To further verify the detection performance of the model for maize leaf disease and pests,
Table 6 compares the performance of YOLOv8n and the improved YOLOV8-DBW model in detecting maize leaf disease and pests. It can be seen from the overall performance that the improved model performed better than the baseline model in detecting various diseases and pests and had more practical application value.
As shown in
Figure 9, this study compared the precision-recall (PR) curves of the traditional YOLOv8n and YOLOv8-DBW models. The quantitative analysis results showed that the YOLOv8-DBW model showed a significant performance improvement in the detection of various disease targets in the detection task of maize leaf diseases and insect pests. Compared with the original model, the mAP50 was increased from 87.5% to 89.0%, an increase of 1.5%, which fully verifies the effectiveness of the improved algorithm in optimizing the target detection accuracy.
Figure 10 is the confusion matrix of the YOLOv8n and YOLOv8-DBW models. In the visualization of the confusion matrix, the deeper the gray value of the main diagonal color block, the higher the correct detection rate of the model for the corresponding category. The deeper the gray value of the non-main diagonal color block, the more likely it was to reflect that the model was confused in the detection results of the two types of targets corresponding to the horizontal (predicted category) and vertical (actual category) categories.
4. Conclusions
An improved target detection model, YOLOv8-DBW, was proposed to detect maize leaf diseases and insect pests. Several enhancement techniques were introduced, including DSConv, BiFPN, and Wise-IoU, where DSConv replaced traditional convolution to significantly reduce memory usage and speed up computation while basically maintaining model accuracy. Secondly, BiFPN was introduced to construct a bidirectional feature pyramid structure, which realized efficient information flow and fusion among different-scale features and enhanced the feature fusion ability of the model. Finally, the Wise-IoU boundary loss function was used instead of CIoU in YOLOv8 to enhance the boundary box regression performance of the network and improve the detection of complex diseases and pests.
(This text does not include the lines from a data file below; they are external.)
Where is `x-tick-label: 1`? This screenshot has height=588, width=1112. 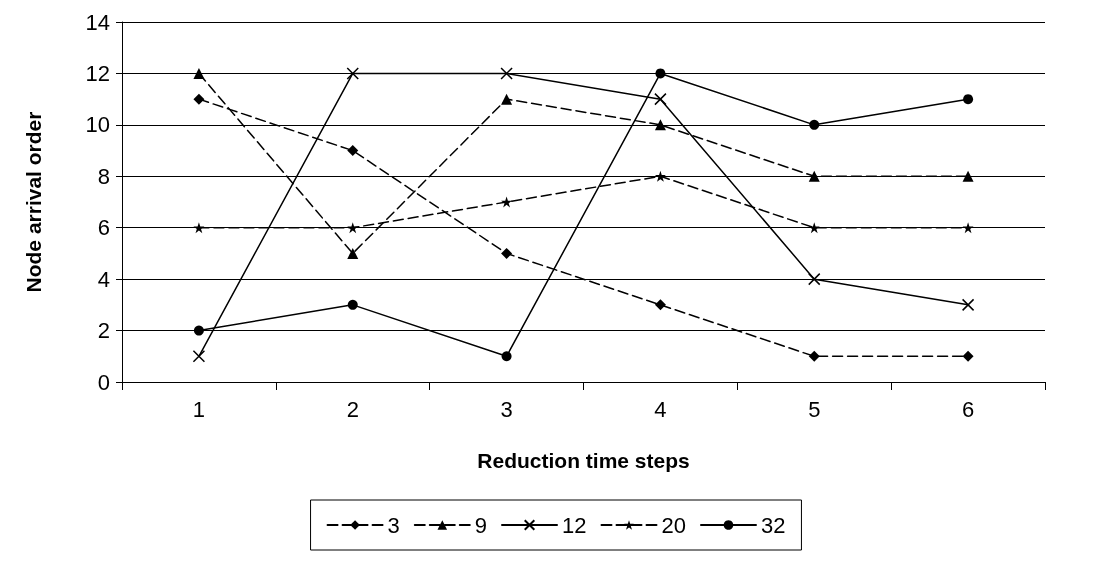
x-tick-label: 1 is located at coordinates (199, 409).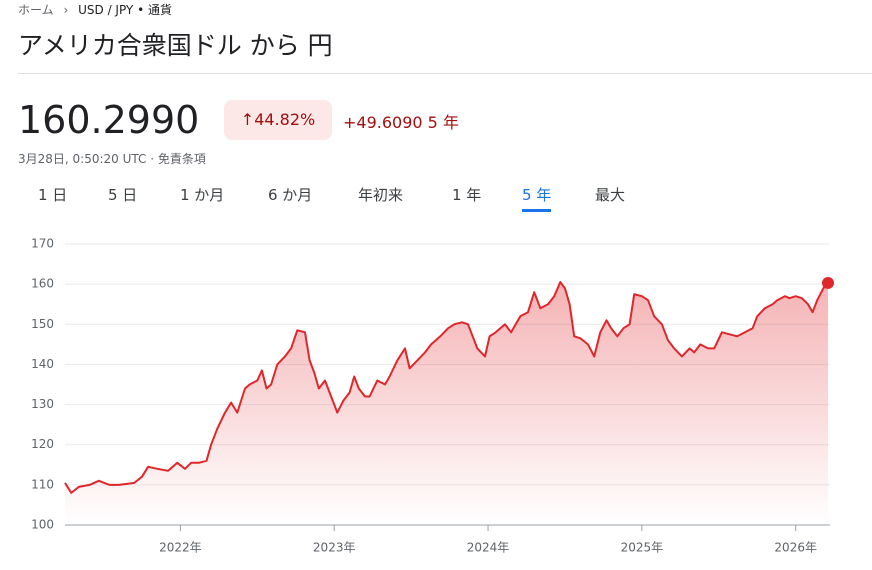 The image size is (872, 570). What do you see at coordinates (123, 195) in the screenshot?
I see `tab: 5 日` at bounding box center [123, 195].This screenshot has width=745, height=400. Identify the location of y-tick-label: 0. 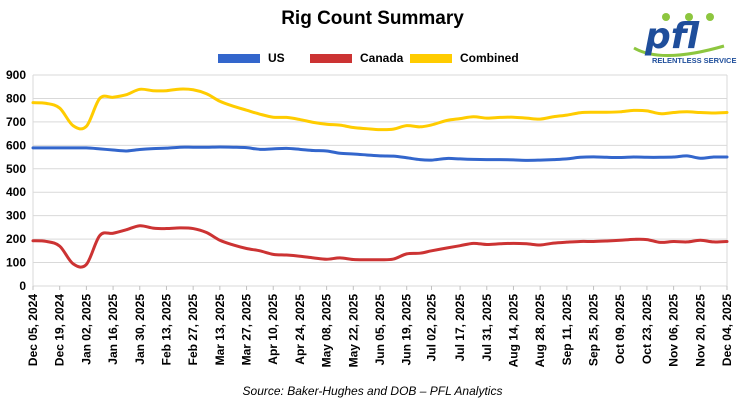
(22, 286).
The improved YOLOv8-DBW showed significant advantages in model accuracy, efficiency, and adaptability. Experimental results showed that YOLOv8-DBW achieved significant improvements in P, R, and mAP50 indices, and also reduced parameters and computational complexity compared with existing advanced target detection algorithms, achieving a balance between minimizing model volume and maximizing detection accuracy. These improvements not only greatly reduce the complexity and cost of model deployment on mobile devices but also significantly improve the detection efficiency so that it can better adapt to the real-time requirements in actual application scenarios.
Overall, YOLOv8-DBW provides a superior solution for maize leaf pest detection due to its high performance and wide applicability. Future work will focus on further optimizing the model structure to improve its robustness to extreme conditions and rare pest types while exploring its potential for application in other agricultural fields.